Karlsruhe Institute of Technology, Karlsruhe, Germany.
The cardinal aim of structural analyses in molecular biology and biophysics is to reveal an
interrelation between macromolecular structure and conformational changes on the one hand and
function of biological macromolecules on the other hand. Biological small angle X-ray scattering
(SAXS) is an experimental technique for structural characterization of macromolecules and
complementary to common high-resolution methods such as X-ray crystallography and NMR
spectroscopy. To date, SAXS data are often interpreted by ambiguous reconstruction of low-
resolution three-dimensional models from one-dimensional scattering intensities or assembly of
rigid high-resolution elements. However, with large structural rearrangements being involved,
these methods do not yield satisfying results. We include the limited information from SAXS
into molecular dynamics (MD) simulations using native structure-based models (SBM). A
particular initial structure, e.g. from X-ray or NMR methods, is defined as the global energetic
minimum in a minimally frustrated single-basin energy landscape dominated by native
interactions. The resulting description in terms of a smooth energy funnel can provide rich
information about complex processes and is computationally efficient.

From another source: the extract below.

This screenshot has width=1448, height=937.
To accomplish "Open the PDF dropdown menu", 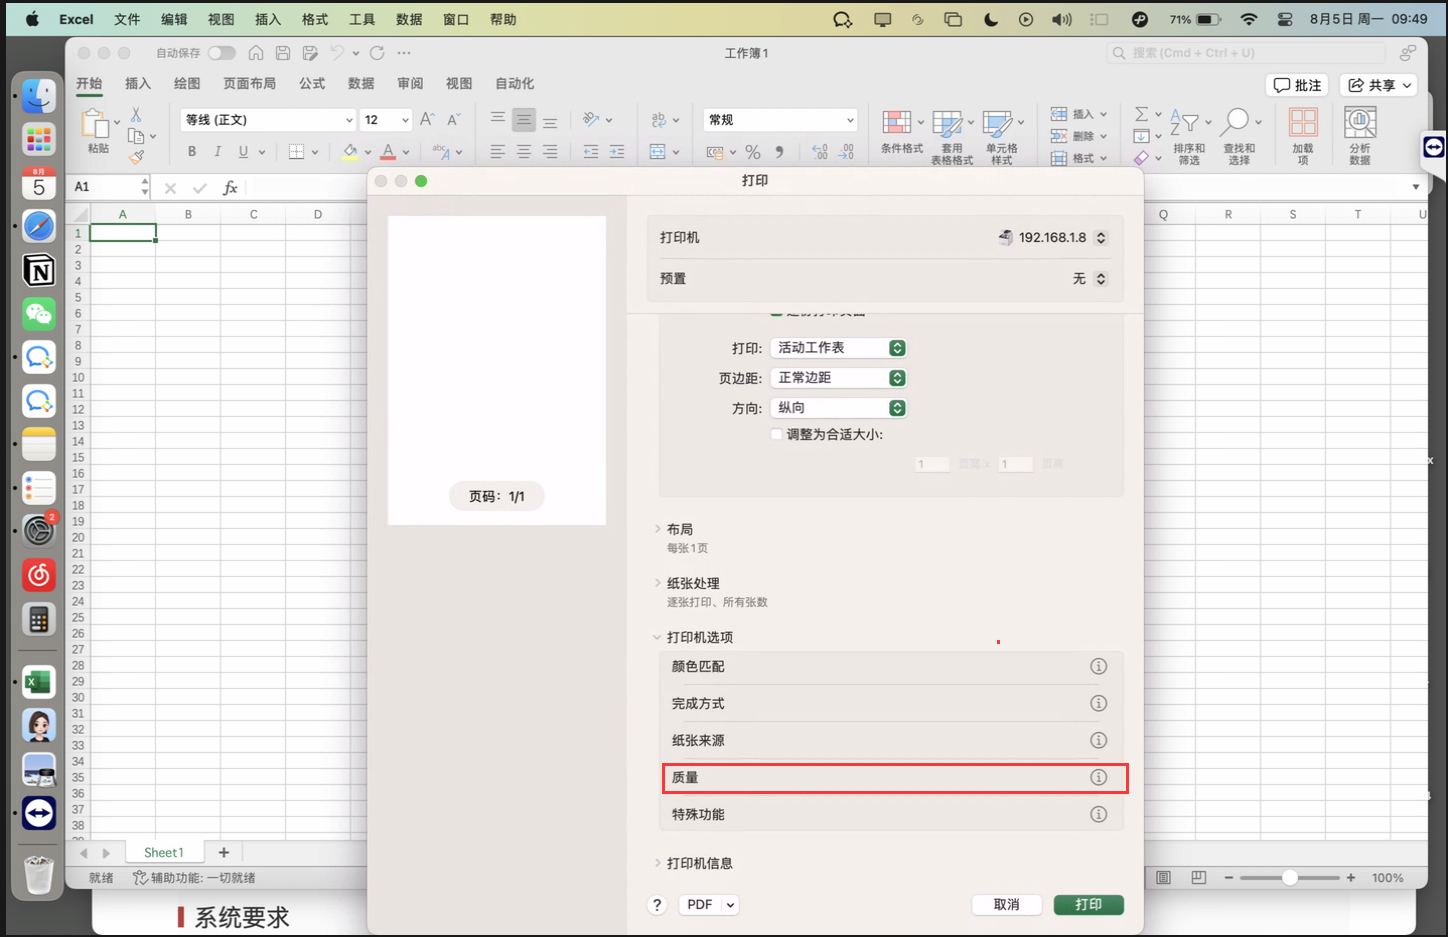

In order to incorporate
information from SAXS, a bias term is added to the SBM potential so that conformations
reproducing the experimental target data are energetically favoured. In this vein, SAXS data may
be reasonably interpreted whilst simultaneously retaining chemical knowledge and sampling
power of molecular force fields. Running SAXS-guided MD simulations of a protein in some
known initial configuration, one can obtain a well-grounded atomistic structure of the protein in
another conformation corresponding to the experimental data by dynamically fitting the starting
model to the SAXS intensity. Giving fast and reliable structure predictions for transiently
populated conformations and related conformational changes, we hope to make a significant
contribution to unraveling the relation between macromolecular structure and function.